YOUR INSTRUCTIONS> Find each line in the records below that contains the word "height", and copy those lines.

** start MATERIAL SHOWN **

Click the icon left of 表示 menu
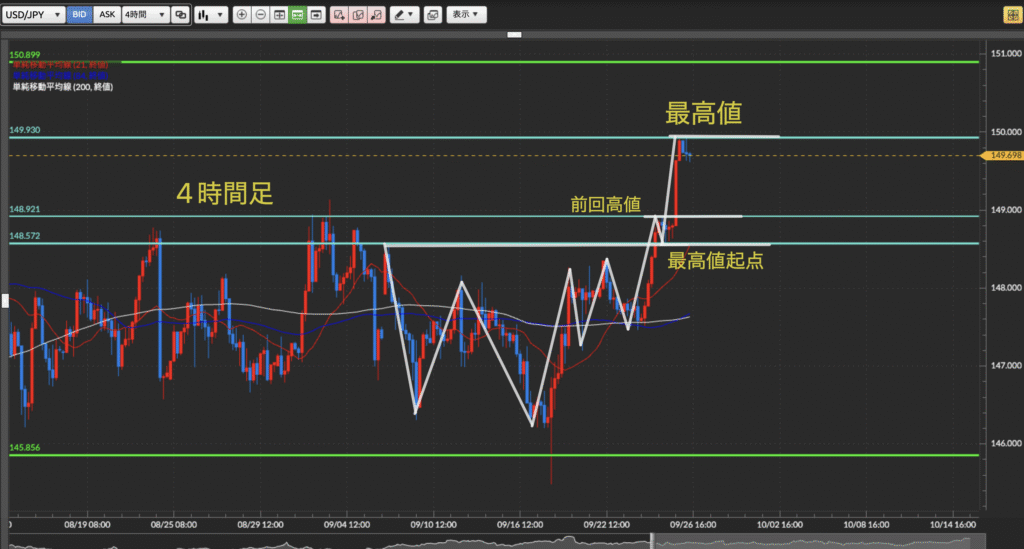432,15
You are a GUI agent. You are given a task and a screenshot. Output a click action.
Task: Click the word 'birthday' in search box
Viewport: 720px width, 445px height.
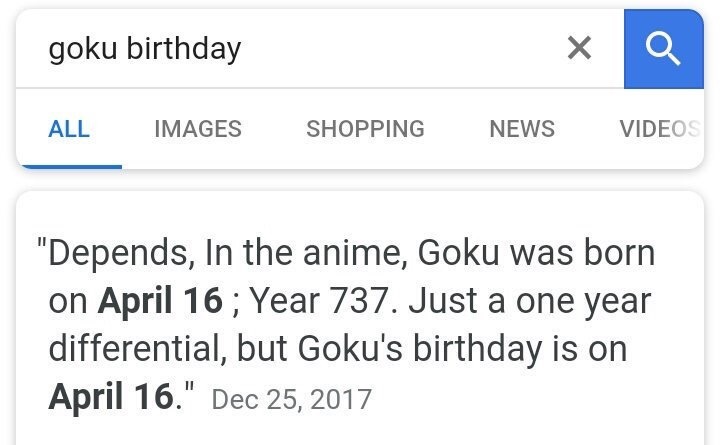(x=184, y=48)
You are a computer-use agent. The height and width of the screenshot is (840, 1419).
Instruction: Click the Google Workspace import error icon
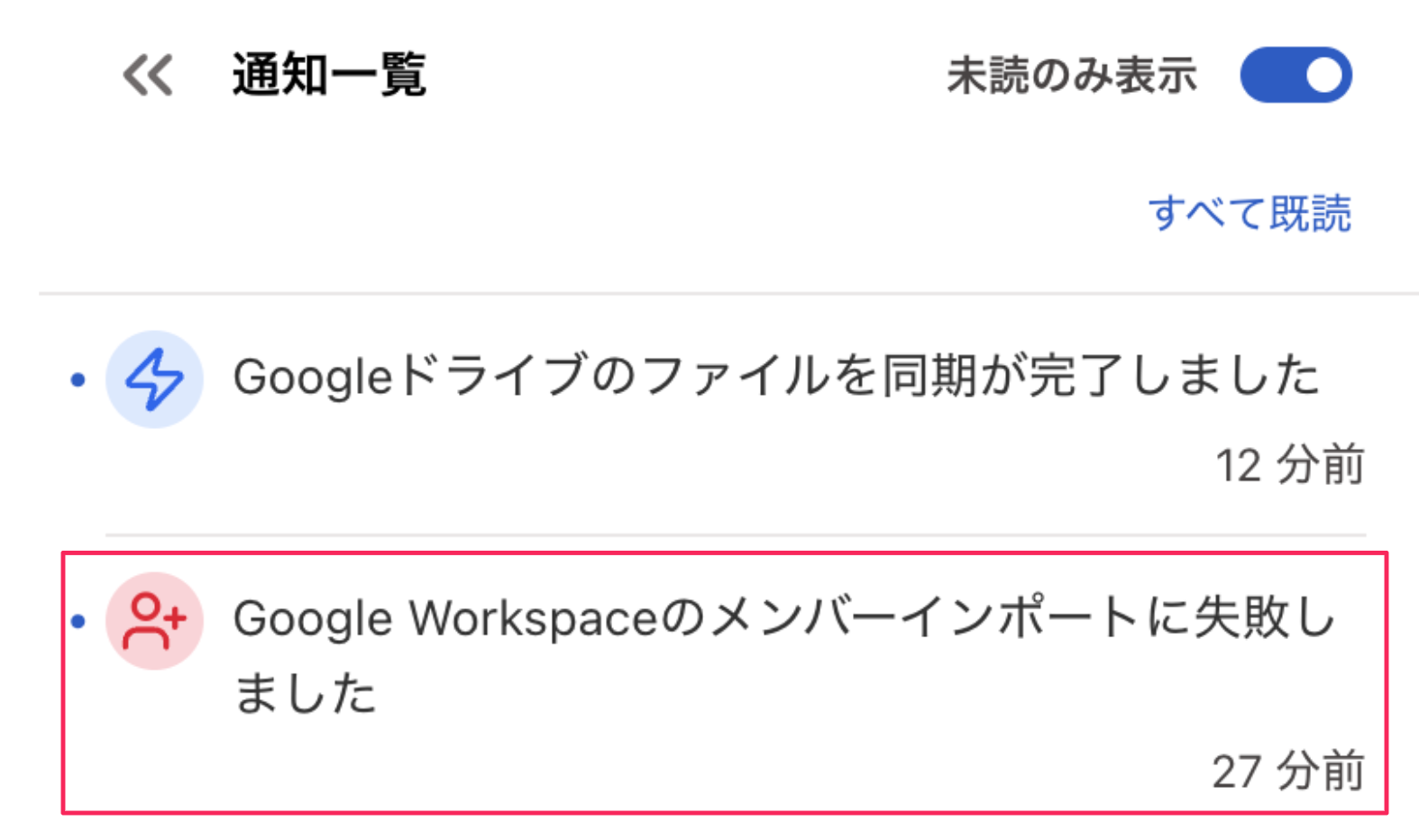153,620
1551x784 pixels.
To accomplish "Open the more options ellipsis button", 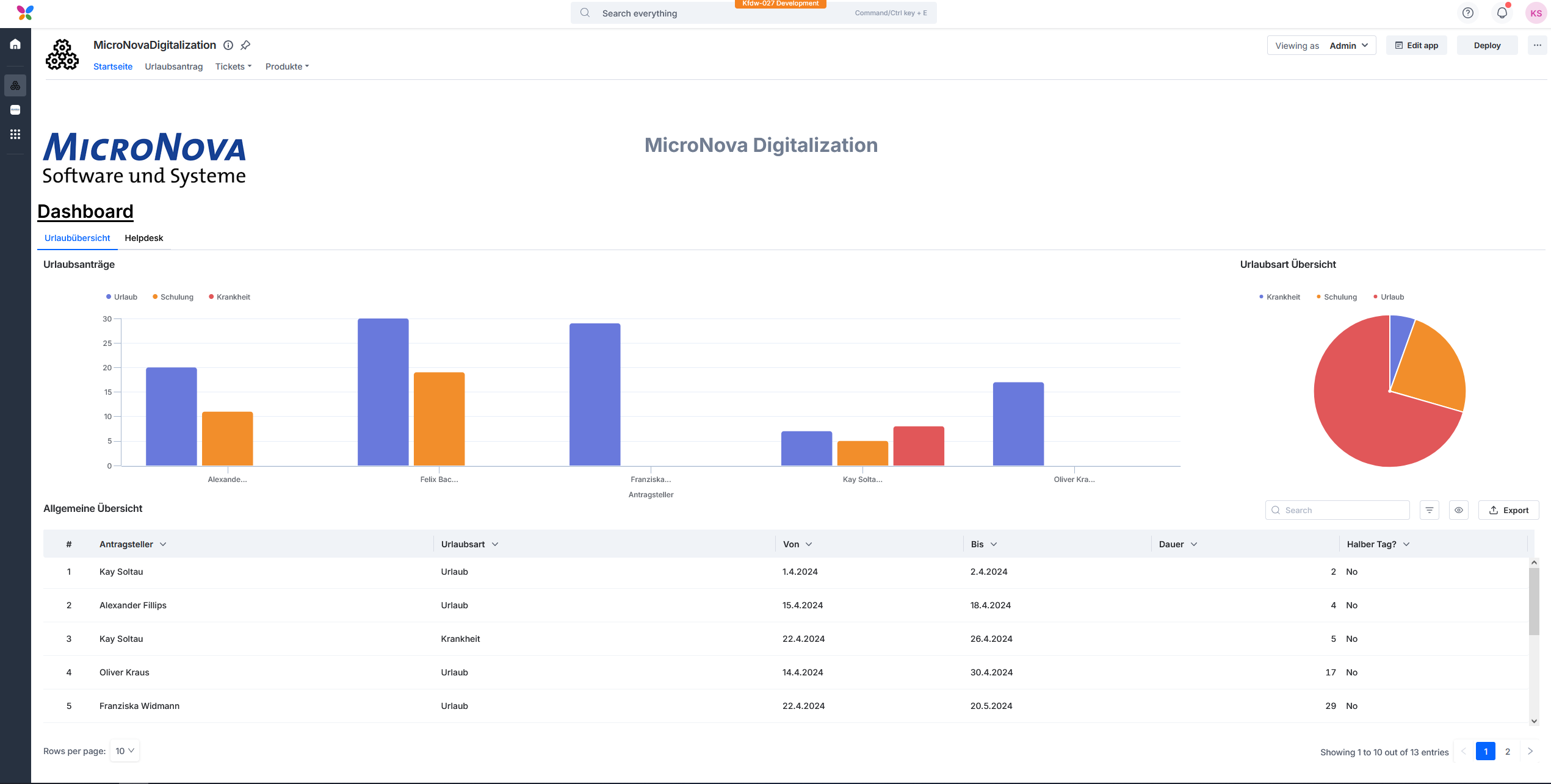I will coord(1537,45).
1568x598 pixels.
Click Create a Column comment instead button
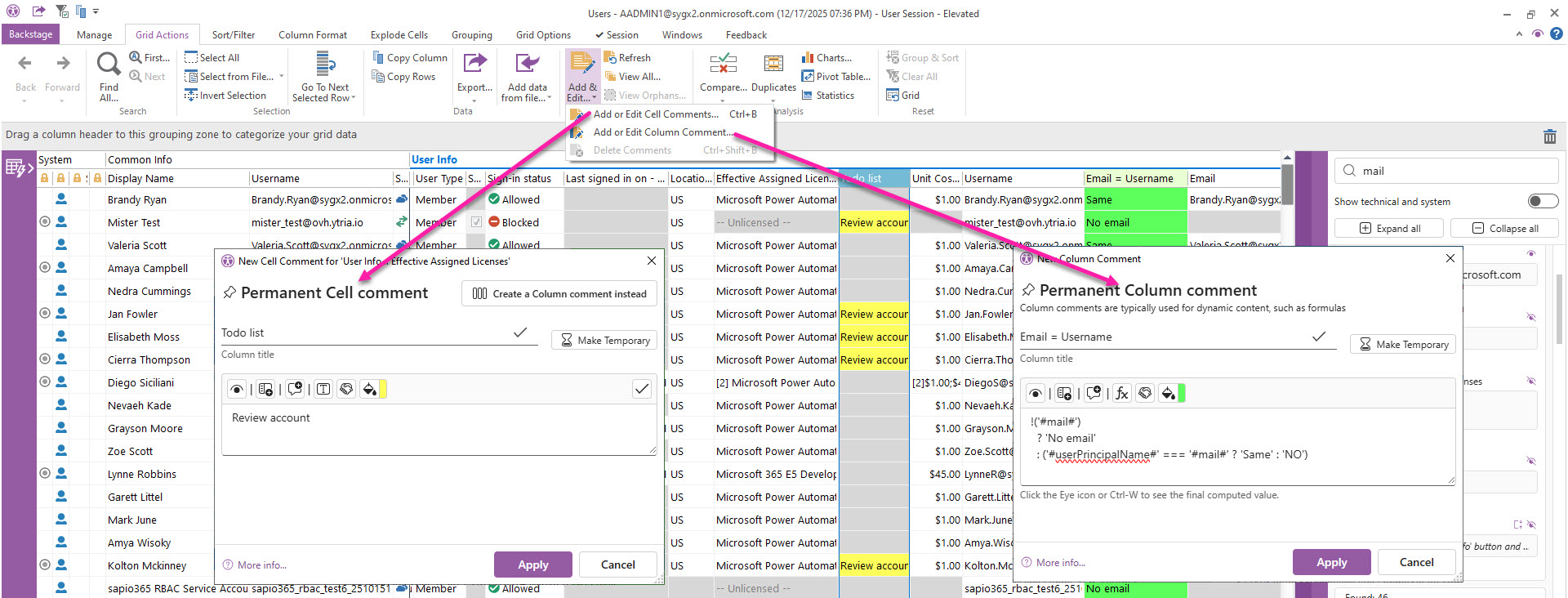coord(559,294)
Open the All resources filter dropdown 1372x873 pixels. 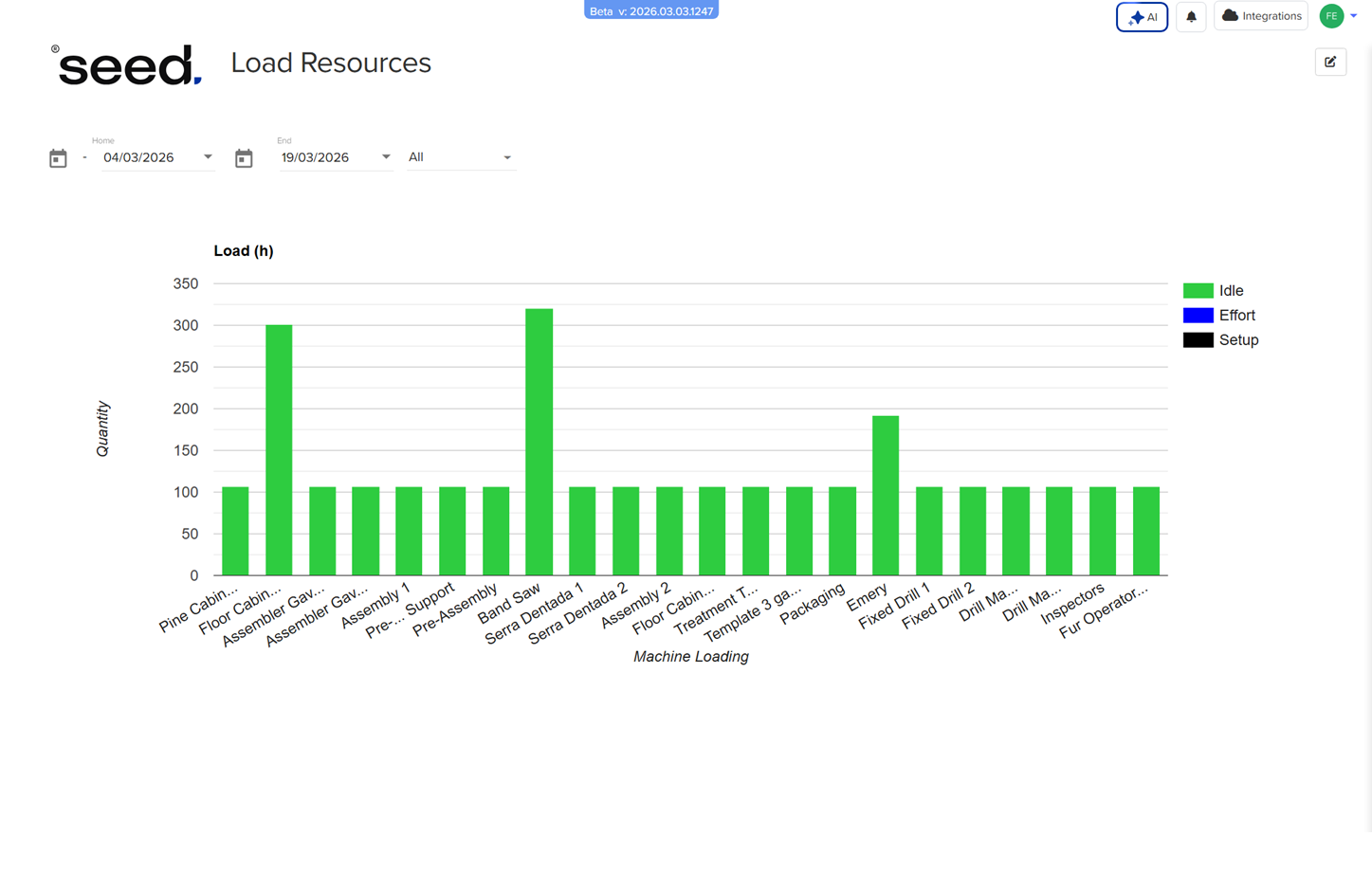coord(460,157)
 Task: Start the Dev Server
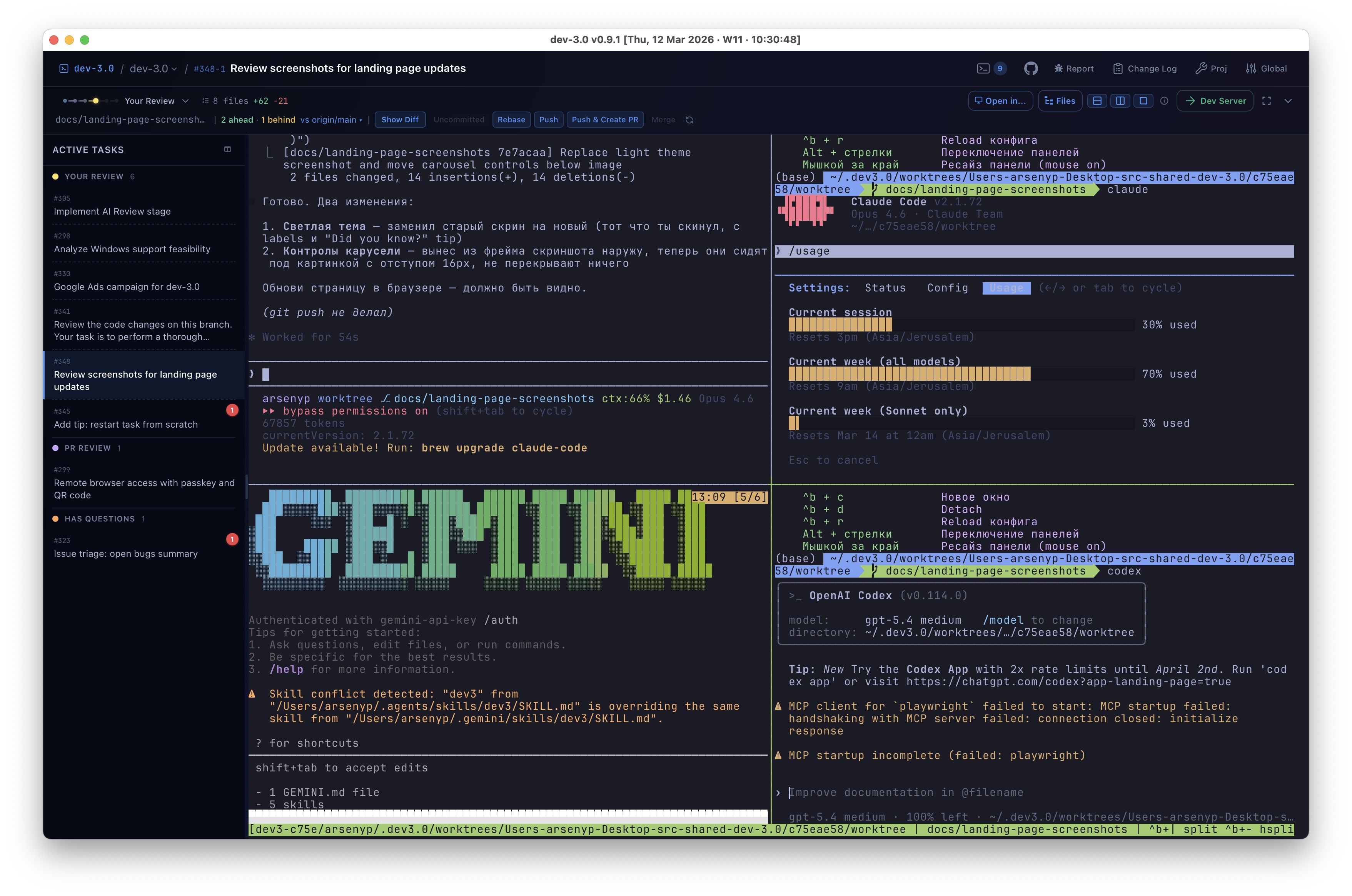coord(1214,101)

** end MATERIAL SHOWN **

RESPONSE>
Viewport: 720px width, 445px height.
You are a computer-use agent. The height and width of the screenshot is (840, 1419).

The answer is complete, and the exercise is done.